──────── EXTRACT PROVIDED

Besides these worst-case scenarios, inflation also makes it harder/impossible to save for things in the future. Because savings could inflate away at a fast pace. People quickly have to turn to borrow money for big purchases. This process makes people more and more in debt. Thus creating a vicious loop of debt and empty wallets whit no room for human error.
What is Bitcoin? (short)
Bitcoin if you haven’t heard about it yet is an online cryptocurrency. There are many technical parts to Bitcoin but the only important things that you need to know about it are. It does not Inflate, It is adaptable for our modern-day society as it is only transacted through computers, phones, etc. Unstoppable, unhackable and, owned by all people that want to take part in the network.
Although many people may see Bitcoin as a speculative investment tool, it is not made to be this. Bitcoin is made to protect people against inflation and take the control/power of a monetary system out of the hands of central banks and give it to (all) the people. It does this by making sure that there will only ever be 21 million Bitcoins in existence. Because of this inflation does not occur in Bitcoin making it possible for people to use Bitcoin to save up value.

────────────────
──────── SOURCE EXCERPT

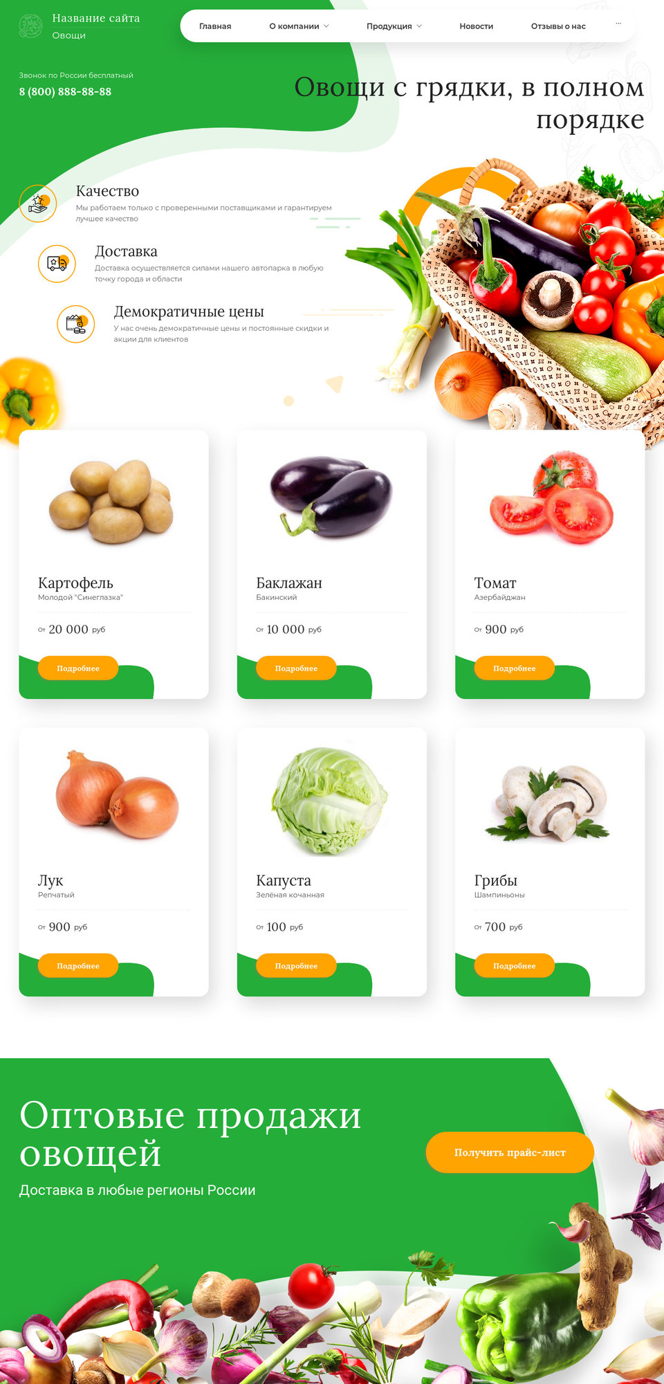The width and height of the screenshot is (664, 1384).
Task: Click Подробнее on the Картофель card
Action: click(x=78, y=668)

────────────────

- _OBJECTIVES_
[1] Using the passage on inflation and Bitcoin, list each trait it gives as one of the important things to know about Bitcoin.
[2] According to the passage on inflation and Bitcoin, what is the maximum number of Bitcoins that will ever exist?

- _TASK ANSWERS_
[1]
- It does not inflate.
- It is adaptable for modern-day society, as it is transacted only through computers, phones, and similar devices.
- It is unstoppable.
- It is unhackable.
- It is owned by all people who want to take part in the network.

[2] 21 million